▶ TASK INSTRUCTIONS: With the pictures omitted, transcribe each line below exactly as it is.

▶ DATASET RECORDS:
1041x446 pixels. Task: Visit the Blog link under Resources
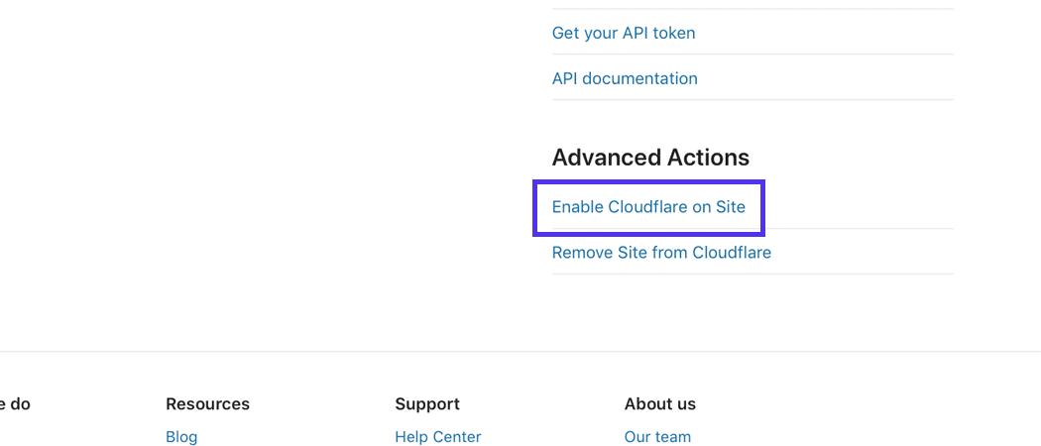(181, 437)
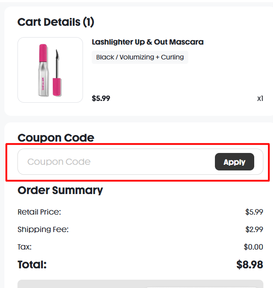The height and width of the screenshot is (288, 273).
Task: Click the Tax label
Action: click(24, 247)
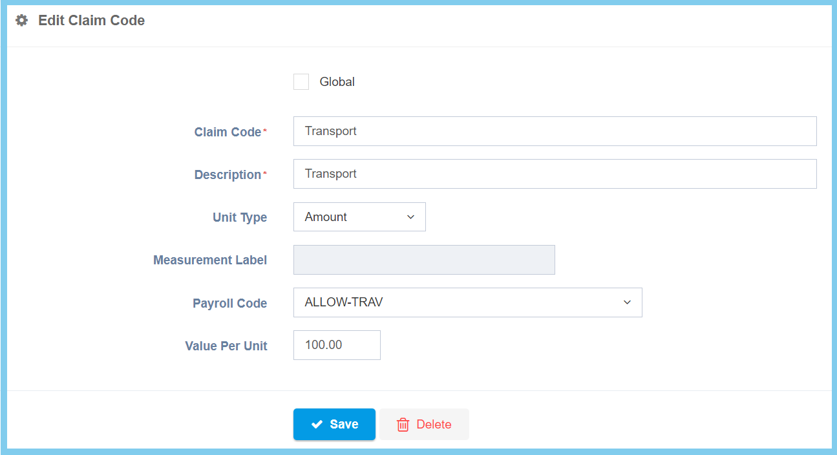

▶ RESULT:
1041x446 pixels. Task: Visit the Blog link under Resources
(181, 437)
The height and width of the screenshot is (288, 273).
Task: Click the Tax label
Action: click(24, 247)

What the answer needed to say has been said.